The Senate on Tuesday asked the federal government to suspend the implementation of the excise tariff increment on alcoholic beverages and tobacco products – until all stakeholders have been consulted.
The demand was sequel to the adoption of the report of the Senate Committee on Finance.
The committee considered a motion, “The urgent need to review the excise tariff increment in order to save local distillers of beverages from looming extinction” – which was moved by Ben Uwajumogu (APC, Imo North) in May.
He had stated that the current excise duty paid by the locally produced beverages sector stands at 20 per cent across board.

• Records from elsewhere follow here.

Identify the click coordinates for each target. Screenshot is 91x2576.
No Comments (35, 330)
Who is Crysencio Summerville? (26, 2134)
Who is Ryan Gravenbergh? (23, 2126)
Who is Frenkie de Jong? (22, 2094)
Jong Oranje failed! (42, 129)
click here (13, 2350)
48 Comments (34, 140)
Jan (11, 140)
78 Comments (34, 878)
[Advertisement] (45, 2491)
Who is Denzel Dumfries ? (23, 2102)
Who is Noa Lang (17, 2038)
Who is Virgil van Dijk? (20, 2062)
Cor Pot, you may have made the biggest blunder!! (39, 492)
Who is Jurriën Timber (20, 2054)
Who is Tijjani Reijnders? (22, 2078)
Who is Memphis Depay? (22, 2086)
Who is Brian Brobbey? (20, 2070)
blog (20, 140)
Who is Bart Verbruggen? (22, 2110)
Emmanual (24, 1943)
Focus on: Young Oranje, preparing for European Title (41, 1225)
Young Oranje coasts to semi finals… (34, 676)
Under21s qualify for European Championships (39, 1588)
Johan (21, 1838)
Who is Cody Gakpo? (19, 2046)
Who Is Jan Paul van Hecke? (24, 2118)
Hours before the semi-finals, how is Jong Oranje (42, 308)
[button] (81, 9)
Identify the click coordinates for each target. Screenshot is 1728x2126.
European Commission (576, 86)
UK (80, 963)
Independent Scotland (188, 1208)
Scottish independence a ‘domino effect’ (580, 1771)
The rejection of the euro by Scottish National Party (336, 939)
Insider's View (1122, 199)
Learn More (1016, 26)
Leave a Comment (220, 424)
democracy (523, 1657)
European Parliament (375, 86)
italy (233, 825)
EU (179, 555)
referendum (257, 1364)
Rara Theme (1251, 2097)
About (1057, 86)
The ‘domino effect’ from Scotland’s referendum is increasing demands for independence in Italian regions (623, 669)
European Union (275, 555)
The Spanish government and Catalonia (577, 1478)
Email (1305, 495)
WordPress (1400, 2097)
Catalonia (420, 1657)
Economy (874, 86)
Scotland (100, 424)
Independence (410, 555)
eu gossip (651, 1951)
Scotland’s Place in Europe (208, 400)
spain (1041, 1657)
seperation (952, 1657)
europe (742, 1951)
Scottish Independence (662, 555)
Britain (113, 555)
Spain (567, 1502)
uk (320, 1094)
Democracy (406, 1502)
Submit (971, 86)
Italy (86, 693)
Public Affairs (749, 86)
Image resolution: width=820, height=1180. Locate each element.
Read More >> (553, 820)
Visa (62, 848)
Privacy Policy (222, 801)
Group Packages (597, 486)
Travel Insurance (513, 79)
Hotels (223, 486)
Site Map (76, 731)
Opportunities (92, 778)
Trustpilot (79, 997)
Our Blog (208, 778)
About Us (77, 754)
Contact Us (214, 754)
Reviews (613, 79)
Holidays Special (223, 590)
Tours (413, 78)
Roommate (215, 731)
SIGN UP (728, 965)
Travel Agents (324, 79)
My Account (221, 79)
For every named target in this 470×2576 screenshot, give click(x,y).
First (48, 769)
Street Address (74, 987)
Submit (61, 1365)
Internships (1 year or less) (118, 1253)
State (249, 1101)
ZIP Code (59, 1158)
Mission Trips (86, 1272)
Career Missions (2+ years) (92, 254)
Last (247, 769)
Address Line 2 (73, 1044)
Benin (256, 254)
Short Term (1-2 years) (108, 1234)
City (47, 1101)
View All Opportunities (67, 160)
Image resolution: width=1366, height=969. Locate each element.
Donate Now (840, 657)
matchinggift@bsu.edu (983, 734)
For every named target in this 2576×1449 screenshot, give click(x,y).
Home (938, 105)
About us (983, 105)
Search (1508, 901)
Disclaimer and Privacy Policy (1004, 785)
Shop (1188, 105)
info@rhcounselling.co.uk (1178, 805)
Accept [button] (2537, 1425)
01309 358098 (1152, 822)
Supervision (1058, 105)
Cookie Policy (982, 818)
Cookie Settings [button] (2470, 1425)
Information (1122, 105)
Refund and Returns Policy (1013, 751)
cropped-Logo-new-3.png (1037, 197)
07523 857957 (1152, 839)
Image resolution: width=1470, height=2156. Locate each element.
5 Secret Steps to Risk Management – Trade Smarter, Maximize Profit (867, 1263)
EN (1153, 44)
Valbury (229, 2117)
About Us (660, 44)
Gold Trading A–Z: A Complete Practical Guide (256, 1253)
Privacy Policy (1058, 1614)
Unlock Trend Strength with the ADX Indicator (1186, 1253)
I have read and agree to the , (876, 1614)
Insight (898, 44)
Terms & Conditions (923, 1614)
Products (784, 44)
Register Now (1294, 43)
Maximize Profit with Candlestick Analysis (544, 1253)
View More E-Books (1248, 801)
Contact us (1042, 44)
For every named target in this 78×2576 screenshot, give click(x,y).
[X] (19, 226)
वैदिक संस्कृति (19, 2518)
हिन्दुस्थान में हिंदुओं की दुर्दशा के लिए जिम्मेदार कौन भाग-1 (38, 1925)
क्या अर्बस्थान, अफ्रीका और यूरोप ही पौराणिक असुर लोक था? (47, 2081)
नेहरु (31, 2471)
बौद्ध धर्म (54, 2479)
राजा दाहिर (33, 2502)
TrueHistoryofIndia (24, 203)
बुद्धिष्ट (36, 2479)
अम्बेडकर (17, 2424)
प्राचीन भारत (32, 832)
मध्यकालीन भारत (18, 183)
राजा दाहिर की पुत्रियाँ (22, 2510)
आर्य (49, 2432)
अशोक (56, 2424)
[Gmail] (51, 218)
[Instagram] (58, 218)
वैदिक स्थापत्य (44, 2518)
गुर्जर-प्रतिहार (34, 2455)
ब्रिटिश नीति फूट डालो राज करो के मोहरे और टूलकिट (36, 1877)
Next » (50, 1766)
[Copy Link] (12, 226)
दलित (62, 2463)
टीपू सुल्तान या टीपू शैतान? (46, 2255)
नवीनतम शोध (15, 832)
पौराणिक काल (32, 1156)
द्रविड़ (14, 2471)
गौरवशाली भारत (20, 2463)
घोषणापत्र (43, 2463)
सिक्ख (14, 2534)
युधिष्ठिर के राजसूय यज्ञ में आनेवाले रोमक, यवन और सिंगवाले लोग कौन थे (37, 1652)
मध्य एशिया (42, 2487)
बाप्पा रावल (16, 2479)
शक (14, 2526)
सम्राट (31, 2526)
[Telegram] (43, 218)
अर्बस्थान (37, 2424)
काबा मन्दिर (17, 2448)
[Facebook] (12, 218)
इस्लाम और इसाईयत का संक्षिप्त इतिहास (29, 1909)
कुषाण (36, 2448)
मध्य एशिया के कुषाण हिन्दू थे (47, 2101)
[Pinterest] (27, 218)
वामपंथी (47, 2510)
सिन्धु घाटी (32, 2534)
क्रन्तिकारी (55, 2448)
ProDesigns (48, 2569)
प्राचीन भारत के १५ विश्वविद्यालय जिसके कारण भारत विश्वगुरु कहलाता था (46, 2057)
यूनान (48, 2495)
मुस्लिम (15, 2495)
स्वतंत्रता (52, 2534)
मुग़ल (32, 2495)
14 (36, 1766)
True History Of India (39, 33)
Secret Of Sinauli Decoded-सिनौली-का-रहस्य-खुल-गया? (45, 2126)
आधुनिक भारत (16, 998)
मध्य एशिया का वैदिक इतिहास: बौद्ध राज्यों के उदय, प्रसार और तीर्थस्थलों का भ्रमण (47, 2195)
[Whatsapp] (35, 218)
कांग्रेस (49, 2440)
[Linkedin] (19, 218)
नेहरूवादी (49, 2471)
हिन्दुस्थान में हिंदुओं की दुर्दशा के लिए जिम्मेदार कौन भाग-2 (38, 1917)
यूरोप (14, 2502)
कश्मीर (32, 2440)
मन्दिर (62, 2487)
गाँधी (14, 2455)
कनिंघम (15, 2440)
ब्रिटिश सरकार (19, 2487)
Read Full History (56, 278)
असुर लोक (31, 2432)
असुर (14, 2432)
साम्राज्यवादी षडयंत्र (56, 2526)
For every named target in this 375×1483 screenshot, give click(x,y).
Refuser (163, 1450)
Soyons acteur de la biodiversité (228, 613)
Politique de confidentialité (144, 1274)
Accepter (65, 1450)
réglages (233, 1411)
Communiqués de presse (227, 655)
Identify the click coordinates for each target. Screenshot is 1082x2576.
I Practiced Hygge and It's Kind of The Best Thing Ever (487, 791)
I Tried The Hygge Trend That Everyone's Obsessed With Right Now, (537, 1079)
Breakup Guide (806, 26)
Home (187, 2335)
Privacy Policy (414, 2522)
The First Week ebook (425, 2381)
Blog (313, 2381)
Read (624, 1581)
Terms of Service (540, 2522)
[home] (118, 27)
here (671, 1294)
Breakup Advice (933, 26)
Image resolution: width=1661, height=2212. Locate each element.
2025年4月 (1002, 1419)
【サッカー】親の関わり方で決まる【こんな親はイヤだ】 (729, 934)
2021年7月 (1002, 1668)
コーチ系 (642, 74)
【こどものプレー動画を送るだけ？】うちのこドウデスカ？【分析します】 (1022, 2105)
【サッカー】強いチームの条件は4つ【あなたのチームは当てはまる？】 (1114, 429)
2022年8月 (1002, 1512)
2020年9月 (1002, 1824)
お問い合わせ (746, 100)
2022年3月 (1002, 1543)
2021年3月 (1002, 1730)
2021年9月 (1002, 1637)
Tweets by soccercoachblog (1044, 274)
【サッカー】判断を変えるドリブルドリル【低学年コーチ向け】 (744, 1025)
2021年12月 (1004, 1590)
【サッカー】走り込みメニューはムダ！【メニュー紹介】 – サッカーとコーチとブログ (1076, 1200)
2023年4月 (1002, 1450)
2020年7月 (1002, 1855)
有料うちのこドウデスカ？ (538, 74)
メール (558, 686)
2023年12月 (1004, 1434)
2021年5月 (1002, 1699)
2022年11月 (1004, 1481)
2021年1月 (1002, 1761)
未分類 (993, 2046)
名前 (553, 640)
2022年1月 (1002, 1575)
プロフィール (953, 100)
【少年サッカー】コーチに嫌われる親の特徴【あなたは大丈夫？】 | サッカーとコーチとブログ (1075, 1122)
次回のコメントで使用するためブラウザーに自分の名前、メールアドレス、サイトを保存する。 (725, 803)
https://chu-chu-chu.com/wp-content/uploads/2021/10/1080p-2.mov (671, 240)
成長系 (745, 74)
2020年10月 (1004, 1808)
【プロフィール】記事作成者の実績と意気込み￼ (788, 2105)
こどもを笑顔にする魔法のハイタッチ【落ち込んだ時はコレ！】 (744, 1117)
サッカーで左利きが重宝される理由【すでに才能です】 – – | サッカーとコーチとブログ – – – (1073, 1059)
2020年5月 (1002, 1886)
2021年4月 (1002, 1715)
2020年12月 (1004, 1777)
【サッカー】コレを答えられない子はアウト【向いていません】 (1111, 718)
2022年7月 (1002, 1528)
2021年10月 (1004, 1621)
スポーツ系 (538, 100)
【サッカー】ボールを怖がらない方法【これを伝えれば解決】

But under the approved excise duty tariff hike by the federal government, it is fixed at 67 per cent; a more than 300 per cent increase.
The federal government had in March, rolled out a proposal for the upward review of excise duty on alcoholic beverages and tobacco products.
The approval, according to the former Minister of Finance, Kemi Adeosun, was given by President Muhammadu Buhari, and would take effect from June 4, 2018.
Mrs Adeosun in a statement said the president also granted a grace period of 90 days to all local manufacturers before the commencement of the new excise duty regime.
She also stated that there would be no increase in excise duty of other locally produced goods and that the new excise duty rates would be spread over a three-year period from 2018 to 2020 in order to moderate the impact on prices of the products.
In the committee’s report, presented by the chairman, John Enoh, it said the discussion with stakeholders should pave the way for consensus on the implementation.
It also said an increment of not more than 50 per cent should be adopted, “as it becomes necessary for the Federal Government to increase the tariff in order to boost revenue as the rate will provide more leniency to the affected manufacturers and give more hope for the survival of local firms”.
It stated that there is need to increase the import duties of foreign alcoholic beverages and tobacco products in order to give local firms more competitive edge.
The Senate urged the government to sensitise and carry along the producers and consumers of alcohol and tobacco products to understand the need for the increase and its advantage in adding to the economic fortunes of the country.
The lawmakers agreed that if the new excise tariff is allowed to be implemented by the government, it will stand at about 500 per cent after the three years incremental period.
It also said if the tariff is fully implemented without review, it is capable of compelling affected companies that cannot stand with the new rate to either shut down or relocate their full operation to neighbouring countries with favourable and flexible taxation policies for the sector.